2018年03月18日

終わりの見えないデスマッチB(9)

そんなことを続けて6ヶ月が経った。実来の顔はどちらかというとちょっとあどけなさの残る愛嬌のある顔だったのだが、ロードワークのおかげで引き締まって、日焼けで黒くなり、なかなか精悍な顔立ちになった。カラダつきもむしろほっそりしてきて、ボクシング体型になってきた。金髪で金のネックレスをした健が、「ちょっと上がってみるか?」と実来を誘った。その頃にはリングというものがいかに神聖なものであるか、実来にも経験で分かってきていたので、上がるだけでも緊張と感動で、実は泣きそうだった。「打ってみろ。」健が自分の腹を指して言う。「自分がですか?」健は軽くうなずいて、来いと手振りで示す。

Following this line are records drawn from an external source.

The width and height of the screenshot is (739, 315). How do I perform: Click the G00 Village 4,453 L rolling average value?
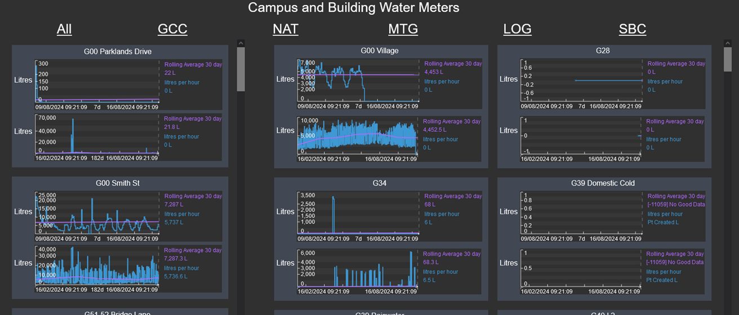pyautogui.click(x=434, y=72)
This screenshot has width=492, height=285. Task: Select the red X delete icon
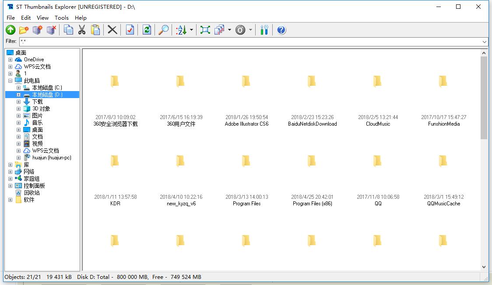tap(112, 30)
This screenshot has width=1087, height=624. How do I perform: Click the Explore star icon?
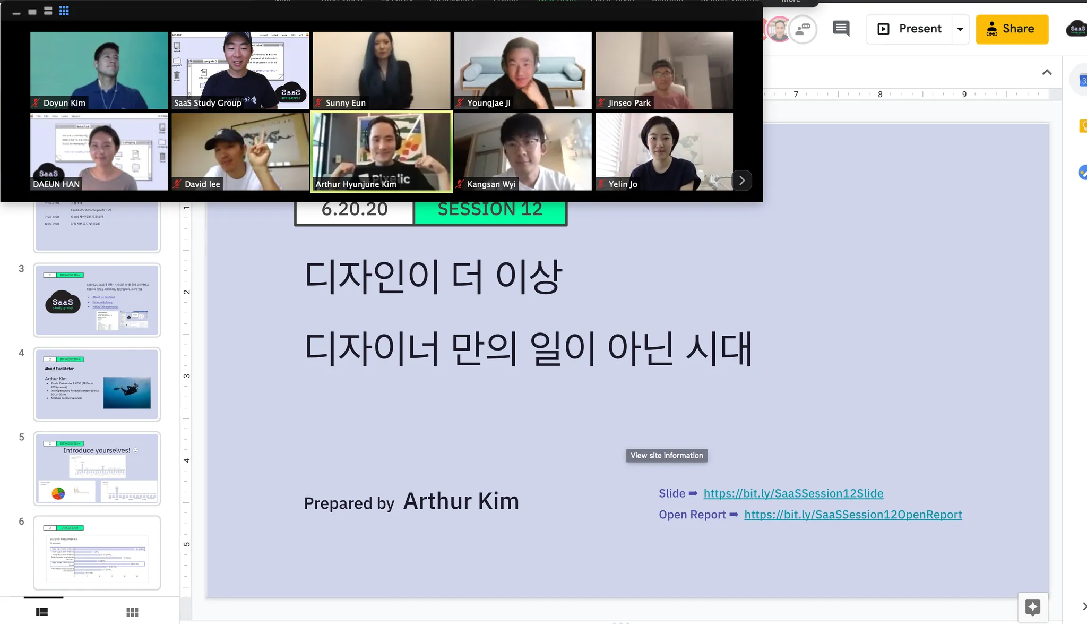(x=1032, y=607)
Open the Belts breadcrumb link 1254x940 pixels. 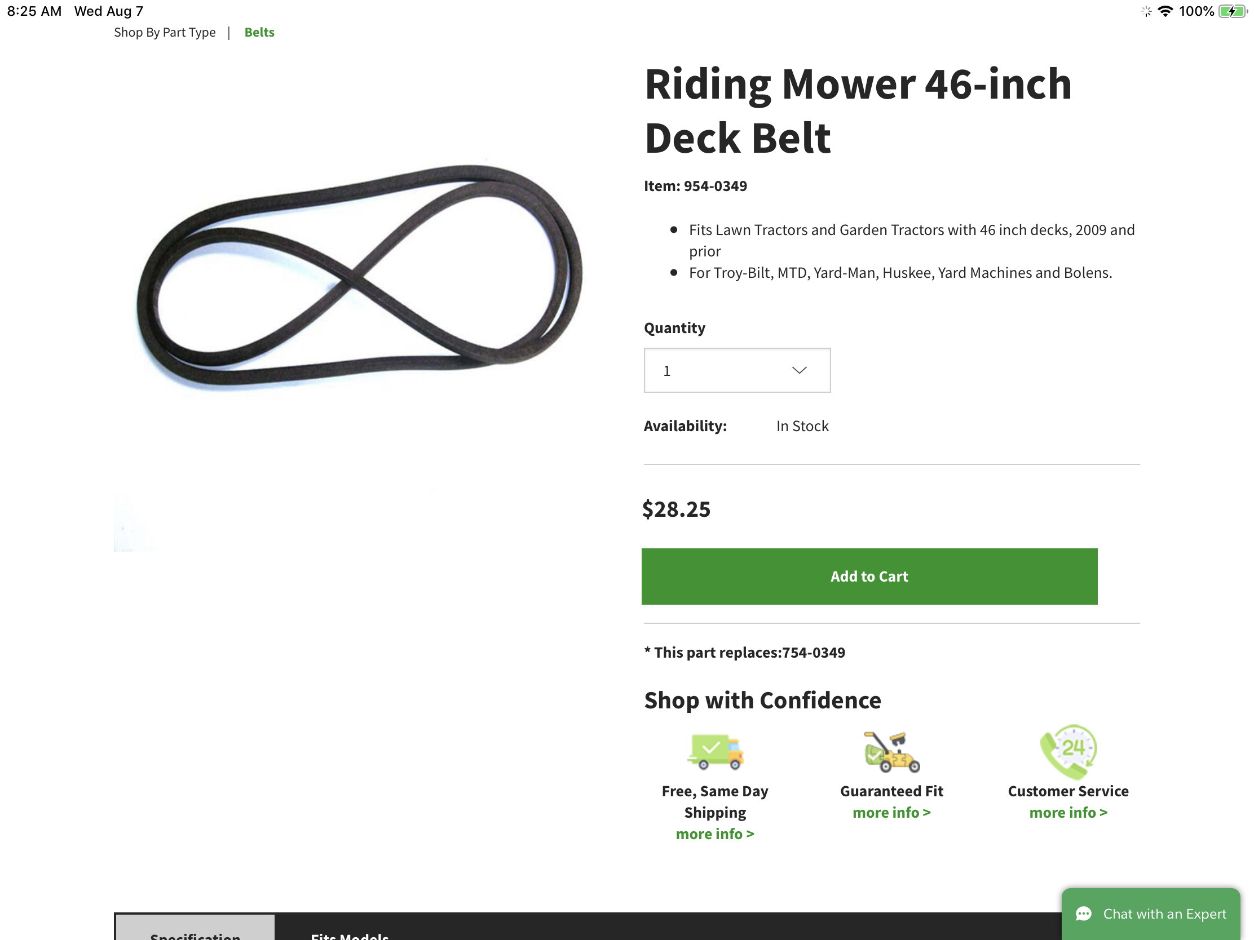tap(259, 32)
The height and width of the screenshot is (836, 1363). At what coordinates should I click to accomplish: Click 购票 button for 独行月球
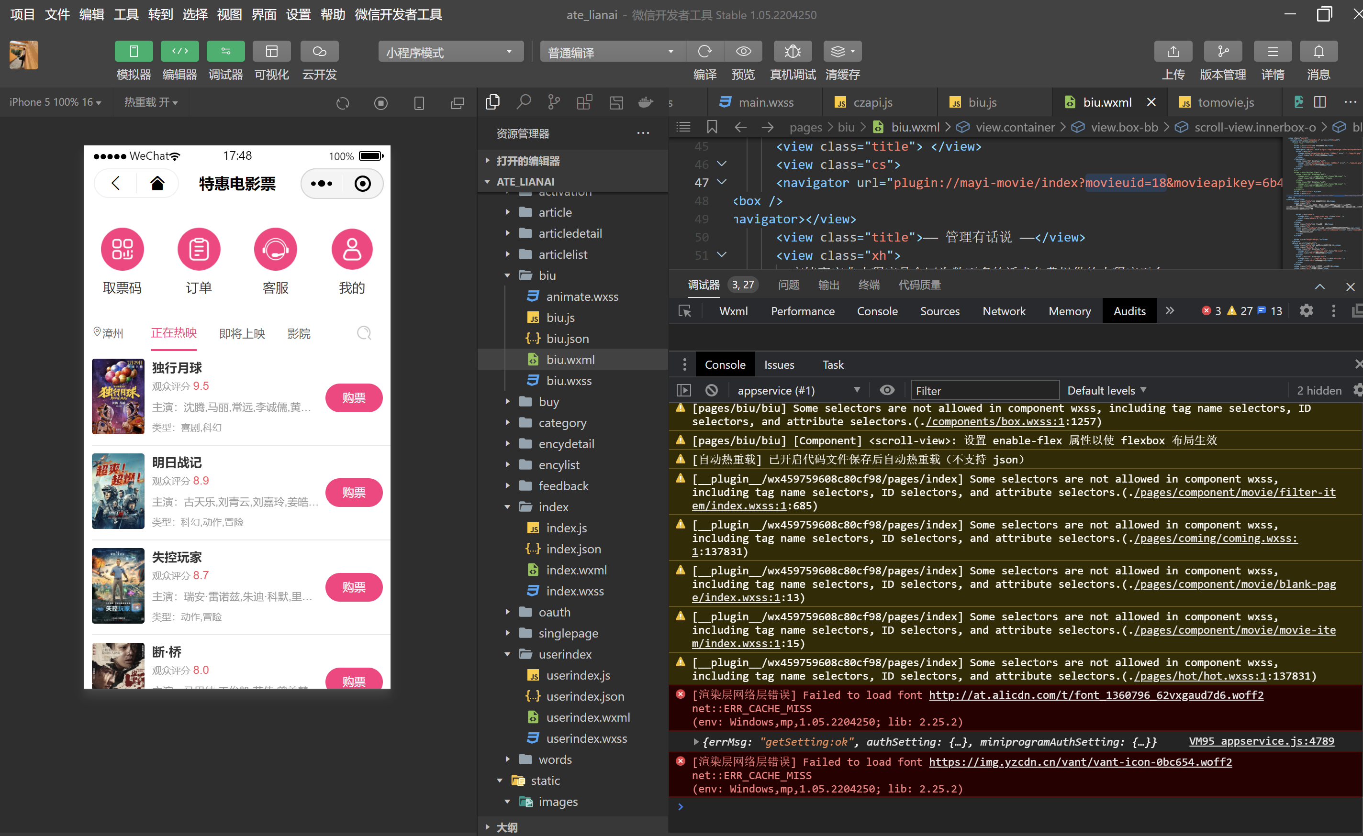353,398
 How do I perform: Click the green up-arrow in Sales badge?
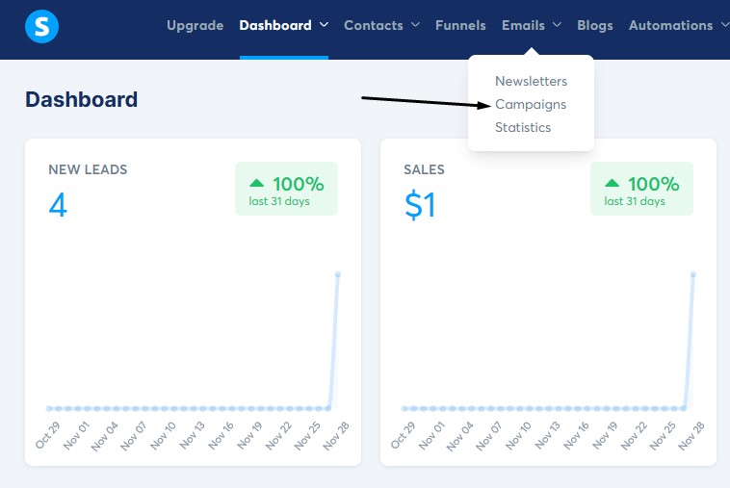[612, 183]
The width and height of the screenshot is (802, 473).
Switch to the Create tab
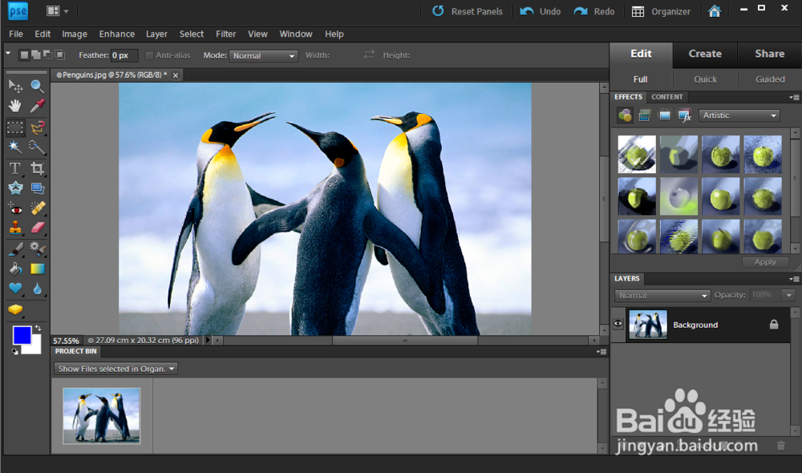pyautogui.click(x=705, y=54)
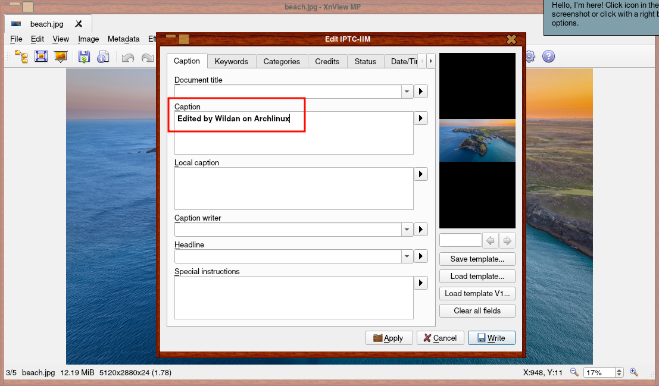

右脇腹に打ち込んだら、同時に健は実来の左頬を思いっきり殴った。その勢いでカラダがバランスを失って吹っ飛んだくらい強かった。「おい、それで本気か?本気で来ないと殺すぞ。」今まで優しかった顔しか見せなかった健の凄んだ声に正直驚きを隠せなかった。健は唖然として立ち上げれずにいる実来に蹴りを入れ、「来い。」と、さっきと同じく仁王立ちになって言う。殴り掛かるが、やはり蹴られ殴られ、リングに叩き付けられる。腹を蹴られて動けなくなった実来の髪を掴んで、無理矢理立たせ、「いいか、実来。俺たちは誰も助けてくれる奴がいないんだ。分かるか?誰一人として手を差し伸べてくれる奴なんていないんだ。自分の身は自分で守れ。それしか生き抜く道はないんだからな。」と説いた。実来は涙がこらえきれず、ワンワンと声をあげて泣いた。こんなに泣いたのは、朧気に記憶の片隅にある母親と死に別れたとき以来な気がした。